— Requirement —
Stop after the line that contains "Click Start Without Debugging outline arrow"; until then, restate each line of the entries word for word from the very first.

** Provided material follows **

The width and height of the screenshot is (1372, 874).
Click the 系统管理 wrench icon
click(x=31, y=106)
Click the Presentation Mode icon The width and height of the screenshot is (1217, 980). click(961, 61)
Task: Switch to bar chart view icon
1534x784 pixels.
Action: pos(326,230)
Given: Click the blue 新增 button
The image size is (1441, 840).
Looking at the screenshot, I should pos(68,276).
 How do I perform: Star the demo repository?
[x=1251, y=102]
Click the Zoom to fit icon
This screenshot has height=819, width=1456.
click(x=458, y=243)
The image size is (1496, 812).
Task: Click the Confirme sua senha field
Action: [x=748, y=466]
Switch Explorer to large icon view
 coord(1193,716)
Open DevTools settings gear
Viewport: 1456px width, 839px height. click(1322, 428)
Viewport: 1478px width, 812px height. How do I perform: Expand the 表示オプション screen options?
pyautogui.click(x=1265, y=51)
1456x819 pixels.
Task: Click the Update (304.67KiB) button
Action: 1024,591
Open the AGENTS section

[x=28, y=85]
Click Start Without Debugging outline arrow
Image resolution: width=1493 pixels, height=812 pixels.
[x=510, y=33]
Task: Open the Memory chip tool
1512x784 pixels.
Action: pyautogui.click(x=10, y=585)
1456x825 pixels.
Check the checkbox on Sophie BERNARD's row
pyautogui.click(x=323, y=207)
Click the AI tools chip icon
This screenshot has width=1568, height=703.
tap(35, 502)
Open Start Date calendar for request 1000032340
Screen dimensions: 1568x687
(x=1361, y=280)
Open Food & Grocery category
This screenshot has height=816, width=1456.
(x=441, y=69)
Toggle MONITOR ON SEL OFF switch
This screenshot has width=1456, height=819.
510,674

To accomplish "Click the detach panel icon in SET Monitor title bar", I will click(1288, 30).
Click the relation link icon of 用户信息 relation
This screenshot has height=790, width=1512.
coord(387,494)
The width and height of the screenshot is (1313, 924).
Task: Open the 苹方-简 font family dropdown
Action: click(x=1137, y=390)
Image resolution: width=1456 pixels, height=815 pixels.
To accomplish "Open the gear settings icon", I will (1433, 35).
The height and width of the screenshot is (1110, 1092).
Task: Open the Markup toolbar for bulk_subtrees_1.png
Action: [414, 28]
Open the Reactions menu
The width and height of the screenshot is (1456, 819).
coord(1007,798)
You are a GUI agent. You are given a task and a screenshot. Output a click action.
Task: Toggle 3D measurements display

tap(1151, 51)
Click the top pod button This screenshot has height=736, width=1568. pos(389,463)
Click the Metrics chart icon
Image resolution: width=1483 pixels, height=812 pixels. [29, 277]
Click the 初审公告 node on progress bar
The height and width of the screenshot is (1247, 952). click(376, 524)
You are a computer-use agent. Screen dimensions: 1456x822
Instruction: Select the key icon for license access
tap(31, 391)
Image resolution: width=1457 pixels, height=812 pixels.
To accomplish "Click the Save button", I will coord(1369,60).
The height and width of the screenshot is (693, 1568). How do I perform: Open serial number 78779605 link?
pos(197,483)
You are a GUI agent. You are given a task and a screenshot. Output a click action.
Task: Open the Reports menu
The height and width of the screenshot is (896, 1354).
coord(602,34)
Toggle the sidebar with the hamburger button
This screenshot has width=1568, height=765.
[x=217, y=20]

** End of Provided material **

— Solved exercise —
The width and height of the screenshot is (1372, 874).
Click the 系统管理 wrench icon
click(x=31, y=106)
Click the Presentation Mode icon The width and height of the screenshot is (1217, 980). click(961, 61)
Task: Switch to bar chart view icon
1534x784 pixels.
Action: pos(326,230)
Given: Click the blue 新增 button
The image size is (1441, 840).
Looking at the screenshot, I should pos(68,276).
 How do I perform: Star the demo repository?
[x=1251, y=102]
Click the Zoom to fit icon
This screenshot has height=819, width=1456.
click(x=458, y=243)
The image size is (1496, 812).
Task: Click the Confirme sua senha field
Action: [x=748, y=466]
Switch Explorer to large icon view
 coord(1193,716)
Open DevTools settings gear
Viewport: 1456px width, 839px height. click(1322, 428)
Viewport: 1478px width, 812px height. How do I perform: Expand the 表示オプション screen options?
pyautogui.click(x=1265, y=51)
1456x819 pixels.
Task: Click the Update (304.67KiB) button
Action: 1024,591
Open the AGENTS section

[x=28, y=85]
Click Start Without Debugging outline arrow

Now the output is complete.